#### To-do list
A: In the review of the Frida Kahlo novel, reproduce the passage between "In his latest" and "to work with.", inclusive, substituting "tale" for "story".
B: Extend the review of the Frida Kahlo novel from its final sentence onward.

#### Source text
In his latest work, The Secret Book of Frida Kahlo: A Novel, F.G. Haghenbeck reminds us that even the most elaborate meal is only half the story. The people for whom we cook, the ingredients we seek out, and the love or praise given in return, are all part of a larger narrative. Set against the remarkable life of Frida Kahlo, Haghenbeck has plenty of story to work with.

The Secret Book of Frida Kahlo is partly inspired by a collection of notebooks discovered in La Casa Azul, Kahlo’s home-turned-museum in Coyoacán, Mexico City.  Haghenbeck transforms these findings into “El Libro de Hierba Santa” or the “Hierba Santa Book.” In this imagined journal, Kahlo describes the dishes she prepares to honor the Day of the Dead. Haghenbeck, a mystery novelist and screenwriter, tells us the book disappeared from the Palacio de Bellas Artes on the day it was to be exhibited.

#### Dataset section
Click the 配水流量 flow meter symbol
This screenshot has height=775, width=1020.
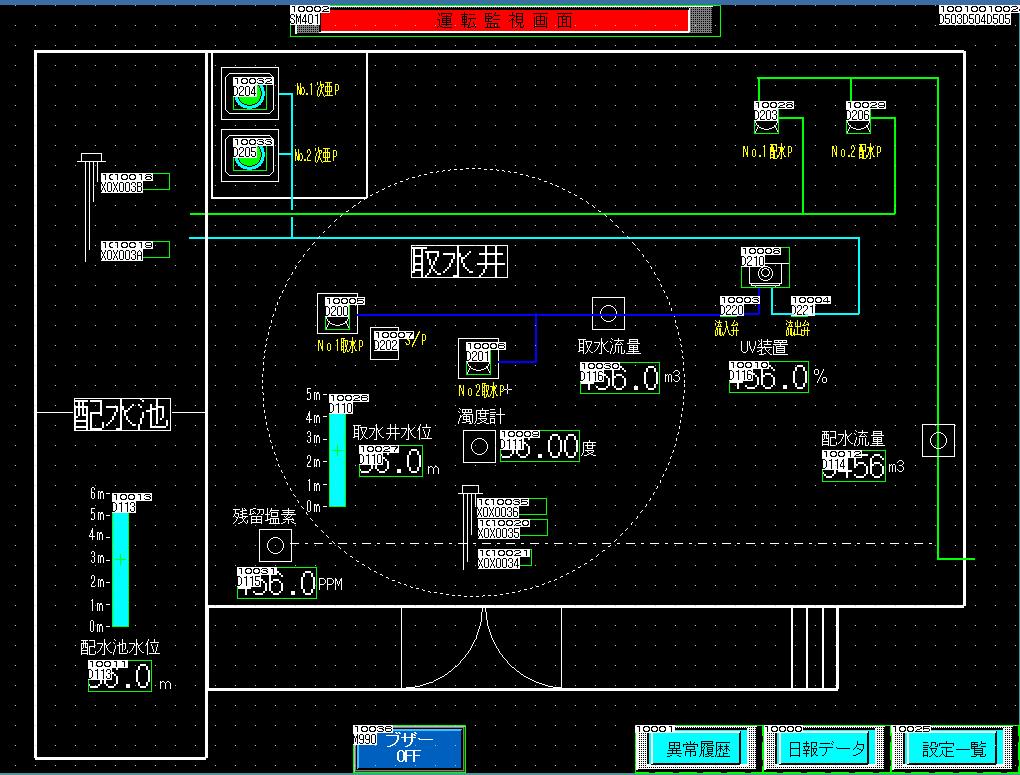tap(938, 440)
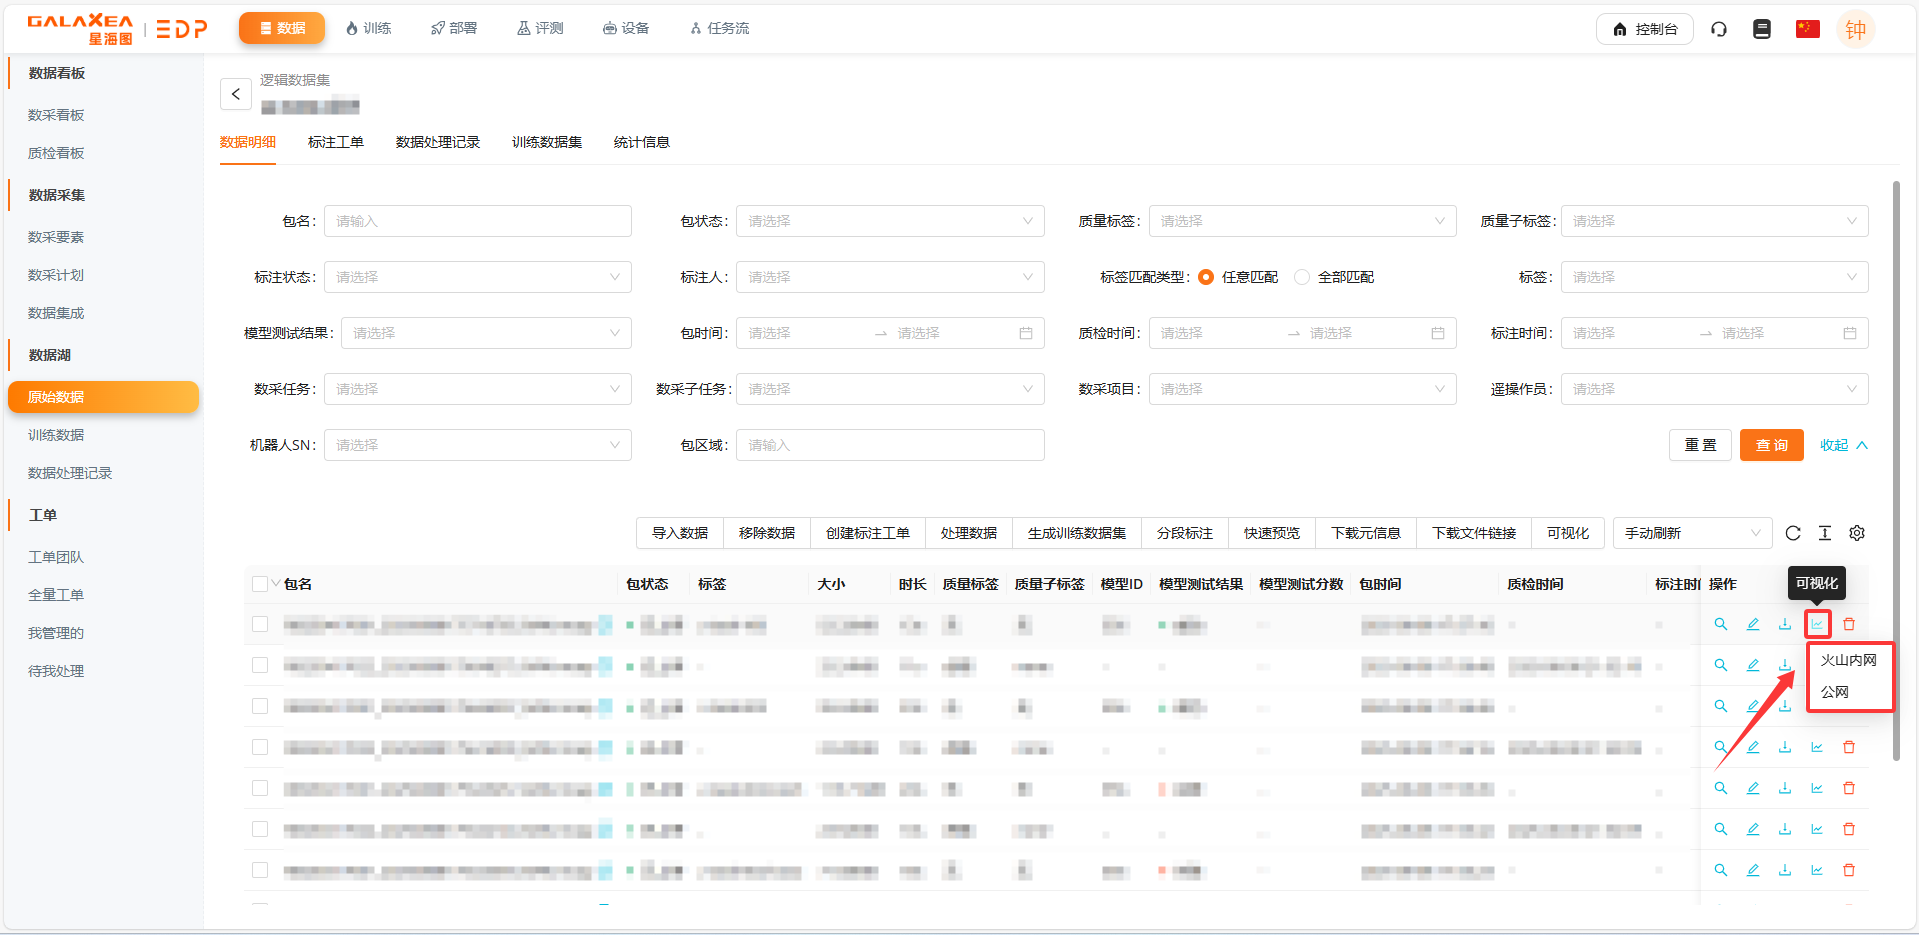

#### Task-by-task outputs
A:
In his latest work, The Secret Book of Frida Kahlo: A Novel, F.G. Haghenbeck reminds us that even the most elaborate meal is only half the tale. The people for whom we cook, the ingredients we seek out, and the love or praise given in return, are all part of a larger narrative. Set against the remarkable life of Frida Kahlo, Haghenbeck has plenty of tale to work with.

B:
Like apparitions, fragments of the missing notebook end each chapter with detailed recipes that connect to a person or time in Kahlo’s life.  Moments before a fateful streetcar accident, she sneaks out of school with friends and enjoys a Red Pozole to celebrate a narrow escape from expulsion. Newly married, she reluctantly accepts a cooking lesson from Diego Rivera’s first wife which begins with food being thrown, quickly dissolves into laughter, and ends with Lupe’s Chiles En Nogada.  During a brief separation from Rivera, Kahlo prepares Lomo al Tequila for her lover, photographer Nicholas Murray. For Leon Trotsky, known here as the “Goateed Man”, there is Snapper with Cilantro and for Georgia O’Keefe, Mole de Olla

Though Rivera and a slew of famous friends and lovers are prominent throughout the novel, it is Death – depicted as The Godmother, a Catrina-like skeletal figure – who drives the story. Together with The Messenger who does her bidding, they visit Frida at critical moments. Sometimes they are invited inside for a tequila, sometimes they are greeted with the candles, flowers, and sugar dusted bread of a traditional ofrenda, and sometimes the door is shut in their face – but always there is a negotiation.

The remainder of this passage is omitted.